Depuis voilà bientôt trente ans
Depuis voilà bientôt dix jours
Depuis voilà bientôt ta gorge
Depuis voilà bientôt ta source
Depuis que je traîne ma course
Au creux des nuits comme un forçat
A patibuler mon écorce

MUSS ES SEIN ? ES MUSS SEIN !

Je suis un arbre non daté
Depuis que je bois à ma porte
Et que de l'enfer tu m'apportes
De quoi trancher sur l'avenir
Depuis que rien ne se dévore
A part les ombres sur le mur
Depuis que tu me sers encore
La défaite sur canapé

MUSS ES SEIN ? ES MUSS SEIN !

Une araignée m'a dit " bonsoir "
Elle se traînait au crépuscule
Depuis que mon âme bascule
Vers des pays plus mécaniques
Depuis que gavé de musique
Je vais porter ma gueule ailleurs
Une araignée m'a dit, d'ailleurs
"Le tout Léo, c'est d'avoir la pratique !"

MUSS ES SEIN ? ES MUSS SEIN !

Ludwig ! Ludwig ! T'es sourdingue ?
Ludwig la Joie Ludwig la Paix
Ludwig ! L'orthographe c'est con !
Et puis c'est d'un très haut panache
Et ton vin rouge a fait des taches
Sur ta portée des contrebasses
Ludwig ! Réponds ! T'es sourdingue ma parole !
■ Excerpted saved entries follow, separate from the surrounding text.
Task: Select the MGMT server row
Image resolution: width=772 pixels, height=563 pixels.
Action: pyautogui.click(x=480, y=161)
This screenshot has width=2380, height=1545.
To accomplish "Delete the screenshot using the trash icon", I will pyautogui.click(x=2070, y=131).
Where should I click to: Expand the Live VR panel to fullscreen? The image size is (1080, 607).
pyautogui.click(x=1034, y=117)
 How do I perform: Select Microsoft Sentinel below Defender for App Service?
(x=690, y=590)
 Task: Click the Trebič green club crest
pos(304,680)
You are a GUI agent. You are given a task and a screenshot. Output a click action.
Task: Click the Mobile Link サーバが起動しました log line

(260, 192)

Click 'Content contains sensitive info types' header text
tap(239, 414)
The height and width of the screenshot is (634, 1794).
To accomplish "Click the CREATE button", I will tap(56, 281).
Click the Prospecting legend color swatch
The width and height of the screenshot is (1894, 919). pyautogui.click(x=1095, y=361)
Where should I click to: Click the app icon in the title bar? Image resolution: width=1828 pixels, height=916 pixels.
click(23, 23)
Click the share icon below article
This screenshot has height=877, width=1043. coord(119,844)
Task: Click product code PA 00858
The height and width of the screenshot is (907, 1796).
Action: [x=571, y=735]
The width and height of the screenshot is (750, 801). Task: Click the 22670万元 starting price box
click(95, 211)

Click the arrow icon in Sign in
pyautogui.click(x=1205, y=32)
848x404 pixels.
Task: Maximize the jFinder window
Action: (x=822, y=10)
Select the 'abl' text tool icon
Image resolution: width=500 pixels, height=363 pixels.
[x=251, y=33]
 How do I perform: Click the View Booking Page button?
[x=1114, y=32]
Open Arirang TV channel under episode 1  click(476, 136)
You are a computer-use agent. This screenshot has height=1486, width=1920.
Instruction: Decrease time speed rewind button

MUSS ES SEIN ? ES MUSS SEIN !
Cela doit-il être ? Cela est !

La Musique... La Musique...
Où est-elle aujourd'hui ?
La Musique se meurt Madame !
Penses-tu ! La Musique ?

Tu la trouves à Polytechnique
Entre deux équations, ma chère !
Avec Boulez dans sa boutique
Un ministre, ou deux, à la boutonnière

Dans la rue la Musique !
Music ? in the street !
La Musica ? nelle strade !
Beethoven strasse !

MUSS ES SEIN ? ES MUSS SEIN !
Cela doit-il être ? Cela est !


*Le dernier mouvement du quatuor à cordes no 16 en fa majeur, op. 135, de Ludwig van Beethoven porte une inscription de la main du compositeur : « Muß es sein? Es muß sein! » (« Le faut-il ? Il le faut ! »). Il s'agit probablement d'une référence à une conversation entre deux amis surpris par le musicien, qui s'est amusé de l'opposition et qui en fait une traduction musicale, même si on peut y voir des connotations métaphysiques, puisque le verbe « müssen » porte la notion de nécessité inévitable et peut donc facilement amener la notion de destin (littéralement : « Cela doit-il être ? Cela doit être ! »).
Wikipédia. 

Müssen (v.) : devoir. Ex. : Wir müssen widersetzen = Nous devons résister.